The squadron, based at Brunswick Naval Air Station, has more than 400 members. Their families live in towns across southern Maine.

For some, such as McNeal, the e-mail came as a shock.

“It was honestly the first time since I met my husband that I was scared,” said McNeal, who lives in Bowdoin.

Other wives said they were less surprised. Some have grown accustomed to the six-month separations and the sudden responsibility of running households alone. They know that their husbands are active duty members of the military.

Meanwhile, the Navy talks of “potential” roles, threats and fights.

“The word ‘potential’ should be a normal part of your vocabulary,” said Rachel Diver, whose husband, Chief Petty Officer Tony Diver Sr., is a flight engineer aboard the planes. “Nothing is certain. You kind of understand that.”

Kirsten knows, too. It frightens her.

Bittersweet

“Allen’s in the middle of the fighting,” she said. He told her in a letter she received Wednesday, 10 days after it was written. There is danger, she learned, maybe more than some spouses know.

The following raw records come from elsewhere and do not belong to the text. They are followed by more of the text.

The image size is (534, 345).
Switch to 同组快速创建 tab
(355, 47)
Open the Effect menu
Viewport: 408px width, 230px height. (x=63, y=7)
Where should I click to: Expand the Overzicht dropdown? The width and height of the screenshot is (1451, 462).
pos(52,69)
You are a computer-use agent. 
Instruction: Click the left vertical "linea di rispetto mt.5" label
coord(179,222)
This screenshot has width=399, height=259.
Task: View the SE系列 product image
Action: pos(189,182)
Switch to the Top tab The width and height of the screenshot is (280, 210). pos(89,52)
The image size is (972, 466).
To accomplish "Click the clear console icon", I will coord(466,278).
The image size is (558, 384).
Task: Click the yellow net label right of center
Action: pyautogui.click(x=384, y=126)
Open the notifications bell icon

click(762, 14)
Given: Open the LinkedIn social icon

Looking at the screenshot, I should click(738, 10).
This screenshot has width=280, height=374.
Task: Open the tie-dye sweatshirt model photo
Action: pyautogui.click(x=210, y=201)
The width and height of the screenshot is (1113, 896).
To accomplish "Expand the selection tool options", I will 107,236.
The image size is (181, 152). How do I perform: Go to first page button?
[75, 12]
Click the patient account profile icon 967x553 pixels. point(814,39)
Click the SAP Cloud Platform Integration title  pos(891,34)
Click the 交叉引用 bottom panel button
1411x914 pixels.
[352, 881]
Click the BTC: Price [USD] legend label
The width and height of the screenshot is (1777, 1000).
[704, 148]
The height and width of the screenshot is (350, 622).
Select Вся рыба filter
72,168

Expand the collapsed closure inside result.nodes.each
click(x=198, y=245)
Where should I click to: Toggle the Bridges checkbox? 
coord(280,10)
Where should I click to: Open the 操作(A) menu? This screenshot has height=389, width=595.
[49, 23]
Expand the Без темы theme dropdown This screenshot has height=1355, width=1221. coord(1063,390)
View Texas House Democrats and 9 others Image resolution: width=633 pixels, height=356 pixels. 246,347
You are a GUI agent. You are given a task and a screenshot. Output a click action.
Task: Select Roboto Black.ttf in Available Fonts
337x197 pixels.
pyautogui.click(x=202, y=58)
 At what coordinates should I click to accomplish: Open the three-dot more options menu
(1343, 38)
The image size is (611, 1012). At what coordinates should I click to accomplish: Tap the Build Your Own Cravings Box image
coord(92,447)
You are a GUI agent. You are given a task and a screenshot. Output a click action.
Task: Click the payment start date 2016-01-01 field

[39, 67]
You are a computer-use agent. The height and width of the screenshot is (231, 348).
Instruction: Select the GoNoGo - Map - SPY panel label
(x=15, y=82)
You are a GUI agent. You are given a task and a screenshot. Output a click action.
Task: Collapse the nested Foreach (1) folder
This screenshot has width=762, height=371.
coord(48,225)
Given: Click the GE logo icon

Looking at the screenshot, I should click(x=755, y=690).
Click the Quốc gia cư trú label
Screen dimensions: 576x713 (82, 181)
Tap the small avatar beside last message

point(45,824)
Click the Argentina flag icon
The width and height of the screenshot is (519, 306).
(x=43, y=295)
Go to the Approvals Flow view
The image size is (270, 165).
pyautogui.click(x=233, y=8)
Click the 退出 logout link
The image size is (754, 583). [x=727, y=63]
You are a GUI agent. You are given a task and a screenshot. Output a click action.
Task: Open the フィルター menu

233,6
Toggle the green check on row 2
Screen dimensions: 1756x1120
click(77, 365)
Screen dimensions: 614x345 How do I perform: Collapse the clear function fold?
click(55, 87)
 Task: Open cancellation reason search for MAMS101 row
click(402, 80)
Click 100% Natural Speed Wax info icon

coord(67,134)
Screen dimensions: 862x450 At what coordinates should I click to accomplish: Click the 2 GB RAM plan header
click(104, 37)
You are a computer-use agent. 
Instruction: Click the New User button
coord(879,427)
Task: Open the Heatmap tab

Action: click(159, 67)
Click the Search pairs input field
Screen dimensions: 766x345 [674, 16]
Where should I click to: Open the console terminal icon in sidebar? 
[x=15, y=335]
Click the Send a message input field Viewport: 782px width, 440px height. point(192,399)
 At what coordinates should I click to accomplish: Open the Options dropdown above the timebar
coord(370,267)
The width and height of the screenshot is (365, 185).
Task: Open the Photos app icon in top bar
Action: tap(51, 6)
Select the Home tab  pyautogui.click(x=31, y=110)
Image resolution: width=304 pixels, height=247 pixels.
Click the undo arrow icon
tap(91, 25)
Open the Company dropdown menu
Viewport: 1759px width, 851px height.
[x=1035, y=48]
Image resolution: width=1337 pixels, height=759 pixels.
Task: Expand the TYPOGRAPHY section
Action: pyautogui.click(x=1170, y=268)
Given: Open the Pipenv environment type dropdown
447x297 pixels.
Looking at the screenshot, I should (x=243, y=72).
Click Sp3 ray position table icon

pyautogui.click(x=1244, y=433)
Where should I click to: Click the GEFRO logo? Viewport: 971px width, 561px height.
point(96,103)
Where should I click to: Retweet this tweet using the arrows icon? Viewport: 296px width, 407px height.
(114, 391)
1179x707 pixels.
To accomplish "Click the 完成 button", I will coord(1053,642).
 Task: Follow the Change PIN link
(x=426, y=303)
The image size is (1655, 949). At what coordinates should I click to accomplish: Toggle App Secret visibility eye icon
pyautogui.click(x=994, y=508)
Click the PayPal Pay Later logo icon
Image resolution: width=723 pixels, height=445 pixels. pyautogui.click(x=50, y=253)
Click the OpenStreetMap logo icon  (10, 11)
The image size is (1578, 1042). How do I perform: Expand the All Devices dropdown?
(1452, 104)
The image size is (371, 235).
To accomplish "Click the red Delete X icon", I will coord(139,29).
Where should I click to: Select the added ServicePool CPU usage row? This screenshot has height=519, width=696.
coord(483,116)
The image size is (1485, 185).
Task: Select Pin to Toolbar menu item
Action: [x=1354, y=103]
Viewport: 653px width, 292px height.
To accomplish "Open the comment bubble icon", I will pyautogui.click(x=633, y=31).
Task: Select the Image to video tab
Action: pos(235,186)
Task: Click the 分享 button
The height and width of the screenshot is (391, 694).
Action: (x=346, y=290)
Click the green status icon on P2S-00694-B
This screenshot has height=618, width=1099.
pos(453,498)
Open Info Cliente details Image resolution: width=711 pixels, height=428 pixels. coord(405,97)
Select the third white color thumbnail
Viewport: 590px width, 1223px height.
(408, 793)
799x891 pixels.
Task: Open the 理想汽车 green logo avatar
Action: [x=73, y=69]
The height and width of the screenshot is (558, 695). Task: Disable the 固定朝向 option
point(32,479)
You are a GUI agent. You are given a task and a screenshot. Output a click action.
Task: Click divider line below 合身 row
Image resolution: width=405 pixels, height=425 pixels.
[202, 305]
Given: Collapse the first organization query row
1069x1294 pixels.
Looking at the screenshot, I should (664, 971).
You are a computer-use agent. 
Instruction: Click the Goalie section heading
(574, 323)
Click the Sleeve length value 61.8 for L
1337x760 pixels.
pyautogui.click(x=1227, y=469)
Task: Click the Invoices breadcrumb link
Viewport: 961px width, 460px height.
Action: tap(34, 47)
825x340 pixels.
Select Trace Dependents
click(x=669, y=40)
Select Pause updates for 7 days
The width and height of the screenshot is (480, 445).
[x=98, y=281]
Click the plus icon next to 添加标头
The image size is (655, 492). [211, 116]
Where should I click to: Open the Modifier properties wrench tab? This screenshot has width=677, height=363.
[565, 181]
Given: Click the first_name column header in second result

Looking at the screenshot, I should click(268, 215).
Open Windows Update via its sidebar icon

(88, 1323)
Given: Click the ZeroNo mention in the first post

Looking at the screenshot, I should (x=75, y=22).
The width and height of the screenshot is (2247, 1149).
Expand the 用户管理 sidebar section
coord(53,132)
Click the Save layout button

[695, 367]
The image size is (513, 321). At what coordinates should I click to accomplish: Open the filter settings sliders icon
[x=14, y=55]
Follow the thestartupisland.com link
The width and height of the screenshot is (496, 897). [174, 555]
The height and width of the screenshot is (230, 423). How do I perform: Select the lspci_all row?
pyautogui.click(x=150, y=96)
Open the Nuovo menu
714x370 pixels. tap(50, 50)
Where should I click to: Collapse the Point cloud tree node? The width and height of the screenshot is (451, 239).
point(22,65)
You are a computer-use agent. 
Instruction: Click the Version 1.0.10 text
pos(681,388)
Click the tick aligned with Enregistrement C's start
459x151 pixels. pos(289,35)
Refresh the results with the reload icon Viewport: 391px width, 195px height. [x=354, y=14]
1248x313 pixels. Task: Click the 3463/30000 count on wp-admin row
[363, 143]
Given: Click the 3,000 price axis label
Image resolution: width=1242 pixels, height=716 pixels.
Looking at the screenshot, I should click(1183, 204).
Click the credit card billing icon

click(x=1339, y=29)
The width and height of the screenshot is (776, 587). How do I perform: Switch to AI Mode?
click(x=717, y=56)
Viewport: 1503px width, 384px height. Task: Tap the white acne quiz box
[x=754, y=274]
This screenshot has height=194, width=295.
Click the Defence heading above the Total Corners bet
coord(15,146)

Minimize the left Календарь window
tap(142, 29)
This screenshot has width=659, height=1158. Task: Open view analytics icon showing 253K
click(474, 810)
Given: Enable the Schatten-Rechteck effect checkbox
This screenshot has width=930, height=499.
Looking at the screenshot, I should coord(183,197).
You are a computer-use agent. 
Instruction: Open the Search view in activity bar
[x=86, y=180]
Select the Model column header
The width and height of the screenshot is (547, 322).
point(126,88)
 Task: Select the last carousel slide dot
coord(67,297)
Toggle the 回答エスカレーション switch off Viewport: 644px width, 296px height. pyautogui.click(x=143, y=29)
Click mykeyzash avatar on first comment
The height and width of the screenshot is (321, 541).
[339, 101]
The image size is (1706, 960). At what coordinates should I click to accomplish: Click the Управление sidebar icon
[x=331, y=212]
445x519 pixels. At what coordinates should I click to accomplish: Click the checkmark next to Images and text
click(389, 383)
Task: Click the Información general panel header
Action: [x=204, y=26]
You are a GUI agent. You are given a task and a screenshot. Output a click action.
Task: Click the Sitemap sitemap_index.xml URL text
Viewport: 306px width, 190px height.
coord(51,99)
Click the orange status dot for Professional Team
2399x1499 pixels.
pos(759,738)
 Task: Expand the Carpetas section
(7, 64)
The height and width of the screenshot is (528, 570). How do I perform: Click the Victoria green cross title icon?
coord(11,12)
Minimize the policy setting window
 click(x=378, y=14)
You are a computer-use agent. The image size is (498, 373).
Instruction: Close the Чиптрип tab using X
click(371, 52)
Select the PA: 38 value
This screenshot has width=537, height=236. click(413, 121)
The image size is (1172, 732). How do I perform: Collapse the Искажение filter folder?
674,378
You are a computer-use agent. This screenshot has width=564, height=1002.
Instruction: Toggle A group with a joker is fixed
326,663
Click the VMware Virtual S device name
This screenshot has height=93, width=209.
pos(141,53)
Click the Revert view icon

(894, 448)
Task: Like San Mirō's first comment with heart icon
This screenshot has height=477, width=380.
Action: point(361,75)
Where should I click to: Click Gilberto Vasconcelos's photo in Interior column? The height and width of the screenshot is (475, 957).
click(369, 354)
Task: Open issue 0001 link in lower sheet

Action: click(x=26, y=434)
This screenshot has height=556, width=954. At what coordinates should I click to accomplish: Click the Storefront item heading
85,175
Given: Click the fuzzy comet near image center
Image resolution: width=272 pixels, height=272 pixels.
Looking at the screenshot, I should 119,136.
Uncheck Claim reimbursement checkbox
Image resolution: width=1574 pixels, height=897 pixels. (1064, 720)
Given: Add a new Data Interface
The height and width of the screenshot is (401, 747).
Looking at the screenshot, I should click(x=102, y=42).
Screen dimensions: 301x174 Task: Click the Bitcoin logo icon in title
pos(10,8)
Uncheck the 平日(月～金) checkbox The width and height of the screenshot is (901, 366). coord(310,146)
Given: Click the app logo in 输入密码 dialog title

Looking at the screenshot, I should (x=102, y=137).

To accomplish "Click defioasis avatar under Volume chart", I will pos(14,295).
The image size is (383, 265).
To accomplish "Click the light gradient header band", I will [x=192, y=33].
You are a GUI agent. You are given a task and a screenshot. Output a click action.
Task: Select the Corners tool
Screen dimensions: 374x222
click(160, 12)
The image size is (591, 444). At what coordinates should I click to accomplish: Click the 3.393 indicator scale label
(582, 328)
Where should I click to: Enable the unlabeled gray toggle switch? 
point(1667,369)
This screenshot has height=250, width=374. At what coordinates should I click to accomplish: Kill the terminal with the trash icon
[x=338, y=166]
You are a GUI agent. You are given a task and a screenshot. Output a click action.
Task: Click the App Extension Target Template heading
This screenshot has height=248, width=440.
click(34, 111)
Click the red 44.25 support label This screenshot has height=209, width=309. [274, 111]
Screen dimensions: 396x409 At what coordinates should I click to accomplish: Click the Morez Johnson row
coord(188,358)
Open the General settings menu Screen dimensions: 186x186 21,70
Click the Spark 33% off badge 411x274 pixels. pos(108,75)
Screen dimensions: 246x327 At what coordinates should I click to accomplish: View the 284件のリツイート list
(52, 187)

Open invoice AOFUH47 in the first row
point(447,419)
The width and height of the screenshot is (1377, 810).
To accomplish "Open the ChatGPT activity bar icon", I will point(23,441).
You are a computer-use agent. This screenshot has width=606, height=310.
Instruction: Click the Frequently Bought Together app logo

“I am going off for Iraq today,” Allen McNeal wrote to his wife. “We are flying missions over Iraq already. (An airman) has been shot at twice already and (another’s) crew almost bought the farm yesterday. I don’t tell you this so that you will worry. I am telling you because I want you to know that I am not afraid.

“I want you to know that if I don’t make it back that my last thoughts were of you and the children,” he wrote.

Whatever fear Kirsten has is tempered with pride. It’s a bittersweet letter. She knows her husband is well-trained. He wants to be there.

So does Diver’s husband. The second-generation flight engineer has served for 14 years and he takes his allegiance to his country seriously, said Rachel Diver. He’ll serve. He’ll do what he must.

And when he returns, he’ll be greeted by Rachel and their two children, Heather, 3, and Tony Jr., 5. They know their dad is “protecting the fleet,” and they know he’s gone for a while. Tony has served four deployments since his son was born.

Home front

Rachel tells new spouses to find something to take them out of their homes: Meet people and find an activity.

“Get out and do something,” she said. “Don’t be glued to the TV news.”

Kirsten watches in small bites. She’ll catch a headline or a few minutes on CNN, she said. Then, she puts it aside. It’s all too intense.

Besides, she has home to keep.

One-year-old Shannon was born during Allen’s last deployment. And she is expecting another child, a boy. His name is Connor.

He is due in August, the same time his dad is due home.